Spanish Language Processing at University of Maryland: Building Infrastructure for Multilingual Applications

 

Clara Cabezas, Bonnie Dorr, Philip Resnik

University of Maryland, College Park, MD 20742

{clarac,bonnie,resnik}@umiacs.umd.edu



Abstract: We describe here our construction of lexical resources, tool creation, building of an aligned parallel corpus, and an approach to automatic treebank creation that we have been developing using Spanish data, based on projection of English syntactic dependency information across a parallel corpus.

 


 

Introduction

 

NLP researchers at the University of Maryland are currently working on the construction of resources and tools for several multilingual applications, with a focus on broad coverage machine translation (MT) and cross-language information retrieval. We describe here our construction of lexical resources, tool creation, building of an aligned parallel corpus, and an approach to automatic treebank creation, which we have been developing using Spanish data, based on projection of English syntactic dependency information across a parallel corpus.

 

Creating lexical databases for Spanish

 

We have built two types of lexical databases for Spanish:  one that is semantico-syntactic, based on a representation called Lexical Conceptual Structure (LCS), and one that is morphological, based on Kimmo-style Spanish entries.
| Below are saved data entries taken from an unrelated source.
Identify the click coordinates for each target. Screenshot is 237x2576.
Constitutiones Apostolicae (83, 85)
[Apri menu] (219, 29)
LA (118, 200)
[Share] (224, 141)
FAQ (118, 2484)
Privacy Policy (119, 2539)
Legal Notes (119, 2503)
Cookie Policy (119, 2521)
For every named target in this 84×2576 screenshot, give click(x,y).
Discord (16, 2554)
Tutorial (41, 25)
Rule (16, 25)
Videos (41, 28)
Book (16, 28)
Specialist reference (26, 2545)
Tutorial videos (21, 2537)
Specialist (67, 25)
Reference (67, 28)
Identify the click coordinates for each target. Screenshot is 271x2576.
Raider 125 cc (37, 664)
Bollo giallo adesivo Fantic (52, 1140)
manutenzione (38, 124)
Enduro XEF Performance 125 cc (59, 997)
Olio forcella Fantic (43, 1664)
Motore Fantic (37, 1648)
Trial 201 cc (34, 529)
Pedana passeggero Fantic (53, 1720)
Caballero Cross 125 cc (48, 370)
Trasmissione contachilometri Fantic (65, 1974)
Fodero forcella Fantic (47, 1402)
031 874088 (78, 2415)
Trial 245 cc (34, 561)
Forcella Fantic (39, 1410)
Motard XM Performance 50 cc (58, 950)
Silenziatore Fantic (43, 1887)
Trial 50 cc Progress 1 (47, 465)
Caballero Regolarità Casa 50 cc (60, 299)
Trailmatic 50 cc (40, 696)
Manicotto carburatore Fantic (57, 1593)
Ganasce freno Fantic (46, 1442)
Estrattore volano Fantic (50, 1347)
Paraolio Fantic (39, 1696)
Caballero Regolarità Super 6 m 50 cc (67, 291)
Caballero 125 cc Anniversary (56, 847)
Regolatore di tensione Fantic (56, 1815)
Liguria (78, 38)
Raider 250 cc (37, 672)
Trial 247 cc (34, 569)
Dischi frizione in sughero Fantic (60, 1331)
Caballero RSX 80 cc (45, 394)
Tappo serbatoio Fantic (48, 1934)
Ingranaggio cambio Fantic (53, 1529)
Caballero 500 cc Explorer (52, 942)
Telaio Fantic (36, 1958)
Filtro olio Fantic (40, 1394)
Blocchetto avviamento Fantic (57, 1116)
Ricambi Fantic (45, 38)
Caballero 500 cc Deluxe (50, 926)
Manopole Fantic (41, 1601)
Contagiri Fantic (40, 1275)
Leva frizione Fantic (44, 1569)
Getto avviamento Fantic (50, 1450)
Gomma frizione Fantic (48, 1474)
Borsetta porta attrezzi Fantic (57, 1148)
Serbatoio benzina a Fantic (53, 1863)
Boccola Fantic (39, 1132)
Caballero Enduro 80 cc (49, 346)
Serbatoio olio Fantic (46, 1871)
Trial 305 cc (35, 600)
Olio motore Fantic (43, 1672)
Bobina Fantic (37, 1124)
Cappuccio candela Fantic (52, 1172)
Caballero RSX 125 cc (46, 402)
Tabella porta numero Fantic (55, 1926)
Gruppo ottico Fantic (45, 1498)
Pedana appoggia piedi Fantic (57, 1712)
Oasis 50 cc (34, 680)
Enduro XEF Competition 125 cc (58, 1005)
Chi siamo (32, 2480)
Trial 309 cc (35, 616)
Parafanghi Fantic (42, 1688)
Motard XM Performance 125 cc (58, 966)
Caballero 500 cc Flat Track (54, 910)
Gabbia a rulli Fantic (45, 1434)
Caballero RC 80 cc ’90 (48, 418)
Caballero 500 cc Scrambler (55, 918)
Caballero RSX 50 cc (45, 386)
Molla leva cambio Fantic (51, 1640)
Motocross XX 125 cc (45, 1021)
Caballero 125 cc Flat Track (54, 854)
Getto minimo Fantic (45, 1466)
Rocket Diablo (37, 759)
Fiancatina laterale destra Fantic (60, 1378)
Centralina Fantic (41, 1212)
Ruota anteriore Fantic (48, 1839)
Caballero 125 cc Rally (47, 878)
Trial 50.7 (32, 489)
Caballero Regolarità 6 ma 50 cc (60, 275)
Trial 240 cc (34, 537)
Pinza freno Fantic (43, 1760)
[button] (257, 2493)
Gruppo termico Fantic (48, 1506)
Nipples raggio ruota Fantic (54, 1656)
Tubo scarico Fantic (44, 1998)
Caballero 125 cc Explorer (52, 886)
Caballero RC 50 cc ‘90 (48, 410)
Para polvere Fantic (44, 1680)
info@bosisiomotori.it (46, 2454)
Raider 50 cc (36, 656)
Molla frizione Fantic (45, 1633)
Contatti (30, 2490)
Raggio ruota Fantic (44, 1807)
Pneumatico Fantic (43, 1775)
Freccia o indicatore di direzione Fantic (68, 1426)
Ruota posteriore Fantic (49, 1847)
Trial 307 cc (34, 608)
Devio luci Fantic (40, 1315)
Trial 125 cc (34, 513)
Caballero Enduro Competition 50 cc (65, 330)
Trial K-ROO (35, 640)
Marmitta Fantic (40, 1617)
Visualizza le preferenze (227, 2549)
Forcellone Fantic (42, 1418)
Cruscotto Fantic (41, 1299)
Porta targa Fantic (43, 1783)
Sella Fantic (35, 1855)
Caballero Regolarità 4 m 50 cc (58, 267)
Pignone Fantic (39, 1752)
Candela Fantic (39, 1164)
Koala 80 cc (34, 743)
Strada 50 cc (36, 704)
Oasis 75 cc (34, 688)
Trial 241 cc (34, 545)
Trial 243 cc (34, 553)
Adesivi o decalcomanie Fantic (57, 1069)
An LCS is a directed graph with a root that reflects the semantics of a lexical item by a combination of semantic structure and semantics content. LCS representations are both language and structure independent; they were originally formulated by Jackendoff (1983, 1990) and have been used as interlingua in a number of machine translation projects including UNITRAN and MILT (Dorr 1993; Dorr 1997).

The creation of a Spanish LCS lexicon relied heavily on the existence of a large hand-generated database of English LCS entries, which were ported over to Spanish LCS entries by means of a bilingual lexicon and acquisition procedures as described in Dorr (1997).

Our Spanish morphological lexicon was originally derived from a two-level Kimmo-based morphology system (Dorr 1993). This lexicon contains 273 roots and 99 types of endings, with an upper bound of possible morphological realizations of 27,027 (the product of number of roots, multiplied by the number of endings).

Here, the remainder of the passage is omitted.